大学院に行けば企業と連携して、現在日本市場で必要とされる先端のエンジニアの技術に関しても学習できる。

もし、現在高校1年生の学生が、IT業界のエンジニアを目指すのであれば、最低でも高校3年間、大学も含めると7年間、大学院を含めると9年間も学ぶ事ができるだろう。

企業内の新入社員研修の多くは、システム開発におけるチーム開発に必要な最低限の基礎知識と基礎技術を学ぶために用意されている。
そして、各種事業部に配属されても仕事がしやすいように、簡易なチームを作り簡易のアプリケーション開発をする事で、疑似的な仕事の流れを体験するたの肩慣らしだろう。

2024年現在では、超一流企業から多くの社内研修資料が公開されています。やる気のある方であれば、闇雲に勉強するよりはその公開された研修資料を必死に勉強するほうが付加価値が高いだろう。

大企業から中小企業まで含め、研修はあくまでも気休めであり、自分達が現場で必死に生き残り、自分達が良くなっていくには、仕事に精を尽くして日々勉強でしかない。

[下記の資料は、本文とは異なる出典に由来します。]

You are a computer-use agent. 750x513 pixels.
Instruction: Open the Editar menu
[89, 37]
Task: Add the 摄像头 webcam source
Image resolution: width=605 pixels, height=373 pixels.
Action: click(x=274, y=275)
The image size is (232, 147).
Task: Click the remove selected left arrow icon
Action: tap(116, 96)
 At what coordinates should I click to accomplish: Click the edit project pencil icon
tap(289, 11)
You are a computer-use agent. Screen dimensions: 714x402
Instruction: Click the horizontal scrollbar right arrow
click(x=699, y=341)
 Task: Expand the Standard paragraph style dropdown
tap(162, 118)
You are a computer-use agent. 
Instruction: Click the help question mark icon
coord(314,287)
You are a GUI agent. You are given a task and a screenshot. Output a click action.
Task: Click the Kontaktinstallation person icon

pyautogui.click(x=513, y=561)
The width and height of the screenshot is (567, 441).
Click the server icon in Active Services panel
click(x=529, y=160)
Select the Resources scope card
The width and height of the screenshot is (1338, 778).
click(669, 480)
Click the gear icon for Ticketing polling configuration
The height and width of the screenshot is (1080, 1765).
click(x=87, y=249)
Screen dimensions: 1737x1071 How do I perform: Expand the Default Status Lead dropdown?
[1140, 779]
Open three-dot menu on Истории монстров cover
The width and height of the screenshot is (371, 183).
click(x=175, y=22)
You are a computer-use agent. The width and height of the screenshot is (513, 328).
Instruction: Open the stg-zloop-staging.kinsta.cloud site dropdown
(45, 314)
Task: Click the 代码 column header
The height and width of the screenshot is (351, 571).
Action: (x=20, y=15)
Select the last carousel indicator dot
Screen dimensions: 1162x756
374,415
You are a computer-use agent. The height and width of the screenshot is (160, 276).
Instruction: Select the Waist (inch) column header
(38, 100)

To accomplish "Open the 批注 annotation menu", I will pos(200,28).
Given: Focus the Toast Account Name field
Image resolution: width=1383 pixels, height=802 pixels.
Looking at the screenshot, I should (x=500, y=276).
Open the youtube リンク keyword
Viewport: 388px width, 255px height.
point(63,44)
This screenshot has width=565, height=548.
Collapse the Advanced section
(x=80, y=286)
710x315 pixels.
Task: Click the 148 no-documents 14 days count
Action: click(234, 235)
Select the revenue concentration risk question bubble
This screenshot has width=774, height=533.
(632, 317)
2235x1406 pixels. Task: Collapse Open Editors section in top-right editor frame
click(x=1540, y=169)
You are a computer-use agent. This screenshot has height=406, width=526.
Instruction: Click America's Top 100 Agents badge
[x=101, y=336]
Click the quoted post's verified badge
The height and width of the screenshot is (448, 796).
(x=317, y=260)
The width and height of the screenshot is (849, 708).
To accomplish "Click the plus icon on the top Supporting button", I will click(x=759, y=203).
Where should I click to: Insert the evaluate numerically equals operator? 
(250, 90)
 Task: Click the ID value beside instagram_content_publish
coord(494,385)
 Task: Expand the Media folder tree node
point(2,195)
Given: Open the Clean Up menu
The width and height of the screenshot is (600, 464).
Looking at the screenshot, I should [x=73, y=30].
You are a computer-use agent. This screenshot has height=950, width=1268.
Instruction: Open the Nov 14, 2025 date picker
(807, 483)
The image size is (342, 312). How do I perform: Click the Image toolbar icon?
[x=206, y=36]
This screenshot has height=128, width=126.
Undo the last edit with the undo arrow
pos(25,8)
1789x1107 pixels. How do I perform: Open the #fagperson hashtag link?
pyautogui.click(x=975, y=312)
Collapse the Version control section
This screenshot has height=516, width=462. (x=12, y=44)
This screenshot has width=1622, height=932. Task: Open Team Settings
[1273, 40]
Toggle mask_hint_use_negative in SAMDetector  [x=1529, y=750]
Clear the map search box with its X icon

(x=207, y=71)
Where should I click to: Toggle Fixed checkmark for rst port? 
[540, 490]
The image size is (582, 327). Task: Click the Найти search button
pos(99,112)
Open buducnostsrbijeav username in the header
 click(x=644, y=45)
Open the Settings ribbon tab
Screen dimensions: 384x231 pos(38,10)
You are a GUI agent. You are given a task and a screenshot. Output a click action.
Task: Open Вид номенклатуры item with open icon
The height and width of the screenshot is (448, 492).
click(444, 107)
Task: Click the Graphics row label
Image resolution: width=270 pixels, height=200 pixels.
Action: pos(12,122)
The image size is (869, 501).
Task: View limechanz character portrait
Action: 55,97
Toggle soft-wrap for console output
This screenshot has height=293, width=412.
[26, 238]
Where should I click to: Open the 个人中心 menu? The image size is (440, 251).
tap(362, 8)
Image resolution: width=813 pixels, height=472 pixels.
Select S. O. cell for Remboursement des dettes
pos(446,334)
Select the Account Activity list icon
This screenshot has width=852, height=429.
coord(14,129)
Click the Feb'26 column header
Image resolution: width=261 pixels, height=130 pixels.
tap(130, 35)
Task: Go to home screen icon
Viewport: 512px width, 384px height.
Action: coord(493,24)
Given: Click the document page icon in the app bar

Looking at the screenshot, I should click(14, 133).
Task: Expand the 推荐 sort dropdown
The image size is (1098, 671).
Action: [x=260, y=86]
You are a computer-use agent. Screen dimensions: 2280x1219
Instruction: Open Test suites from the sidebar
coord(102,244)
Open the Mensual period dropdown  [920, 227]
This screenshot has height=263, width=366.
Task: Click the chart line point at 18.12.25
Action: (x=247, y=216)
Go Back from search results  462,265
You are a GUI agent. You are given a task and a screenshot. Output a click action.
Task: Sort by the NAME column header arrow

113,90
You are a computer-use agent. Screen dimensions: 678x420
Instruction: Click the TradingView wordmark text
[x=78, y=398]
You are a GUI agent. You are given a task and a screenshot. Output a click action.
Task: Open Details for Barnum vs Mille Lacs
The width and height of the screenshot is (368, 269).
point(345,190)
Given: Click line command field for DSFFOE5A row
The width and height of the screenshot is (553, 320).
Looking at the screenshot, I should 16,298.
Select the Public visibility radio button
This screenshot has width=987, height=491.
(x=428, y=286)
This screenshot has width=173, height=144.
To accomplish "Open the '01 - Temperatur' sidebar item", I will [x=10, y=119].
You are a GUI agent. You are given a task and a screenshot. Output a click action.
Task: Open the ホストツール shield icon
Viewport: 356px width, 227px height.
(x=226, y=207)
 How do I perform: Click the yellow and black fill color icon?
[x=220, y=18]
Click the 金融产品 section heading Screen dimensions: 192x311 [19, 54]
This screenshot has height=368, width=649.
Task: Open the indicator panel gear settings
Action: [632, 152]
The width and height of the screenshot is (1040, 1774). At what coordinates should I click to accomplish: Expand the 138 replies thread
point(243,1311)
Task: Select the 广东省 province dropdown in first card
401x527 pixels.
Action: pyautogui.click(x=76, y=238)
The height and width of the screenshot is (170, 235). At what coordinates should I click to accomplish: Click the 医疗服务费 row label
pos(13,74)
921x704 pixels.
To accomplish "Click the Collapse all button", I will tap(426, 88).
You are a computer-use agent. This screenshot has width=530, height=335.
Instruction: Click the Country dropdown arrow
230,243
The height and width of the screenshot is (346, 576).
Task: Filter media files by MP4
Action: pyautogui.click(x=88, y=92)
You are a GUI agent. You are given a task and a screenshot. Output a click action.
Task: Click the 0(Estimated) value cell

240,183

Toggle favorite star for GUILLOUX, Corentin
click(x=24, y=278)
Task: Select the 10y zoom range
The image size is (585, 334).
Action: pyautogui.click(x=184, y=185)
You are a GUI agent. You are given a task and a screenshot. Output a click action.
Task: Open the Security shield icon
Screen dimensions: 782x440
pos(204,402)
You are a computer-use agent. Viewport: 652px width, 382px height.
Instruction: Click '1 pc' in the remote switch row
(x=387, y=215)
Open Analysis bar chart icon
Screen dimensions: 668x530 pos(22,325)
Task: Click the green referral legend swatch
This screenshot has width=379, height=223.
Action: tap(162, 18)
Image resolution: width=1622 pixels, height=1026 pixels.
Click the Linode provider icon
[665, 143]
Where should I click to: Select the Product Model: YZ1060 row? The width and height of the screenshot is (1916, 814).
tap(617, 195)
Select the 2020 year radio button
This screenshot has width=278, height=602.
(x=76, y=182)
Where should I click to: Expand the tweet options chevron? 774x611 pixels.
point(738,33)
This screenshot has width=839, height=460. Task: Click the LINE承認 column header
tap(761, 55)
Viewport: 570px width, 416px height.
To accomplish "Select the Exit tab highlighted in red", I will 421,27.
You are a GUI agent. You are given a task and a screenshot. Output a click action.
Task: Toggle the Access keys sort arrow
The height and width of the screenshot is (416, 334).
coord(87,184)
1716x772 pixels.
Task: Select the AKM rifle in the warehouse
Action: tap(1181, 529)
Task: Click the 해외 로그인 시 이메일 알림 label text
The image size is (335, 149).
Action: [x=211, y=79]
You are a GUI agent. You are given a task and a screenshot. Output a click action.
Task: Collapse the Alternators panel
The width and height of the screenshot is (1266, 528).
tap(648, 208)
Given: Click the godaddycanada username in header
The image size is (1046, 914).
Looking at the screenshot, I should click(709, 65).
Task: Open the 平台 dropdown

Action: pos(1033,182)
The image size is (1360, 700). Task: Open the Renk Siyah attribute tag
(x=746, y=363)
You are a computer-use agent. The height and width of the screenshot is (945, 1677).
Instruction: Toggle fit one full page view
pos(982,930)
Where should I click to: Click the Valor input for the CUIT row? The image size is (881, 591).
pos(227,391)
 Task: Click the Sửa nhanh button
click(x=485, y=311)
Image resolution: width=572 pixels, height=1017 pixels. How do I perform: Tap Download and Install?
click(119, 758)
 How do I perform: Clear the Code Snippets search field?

さて、1999年当時のなんちゃってIT企業だった私が転職した研修は、以下のようなものだったと記憶している。

・プログラムの基本
 IPOモデル、プログラムは等号式の右辺から解釈され、左から右へ処理され、等式の左辺の変数に処理結果が格納される。※.実際には、変数には処理結果が格納されているアドレスを保持している。
 一行目のプログラムの処理が終わると今度は、二行目のコードに遷移して上から下へ順次実行される。

・Javaの基本構文
 変数定義、mainメソッド、条件節、ループ文、型定義、クラス、メソッド、プロパティ、継承、パッケージ、外部ライブラリの使用、・・・・

・管理アプリケーションの作成
   JDBCドライバ、Oracleにユーザーの作成、データベースの作成、テーブルの作成、データの初期登録、SQL文の発行、トランザクション

・簡易Webの作成
   Aapcheのインストール、HTMLファイルの作成

恐らくこんな感じだろう。
1999年当時は、構成管理ツールであるGitやSubversionなども存在していなかった。更に現在では各プログラム言語を実装各種GUIベースの優れた開発ツールがあるが、当時はテキストエディタだけで対応していた。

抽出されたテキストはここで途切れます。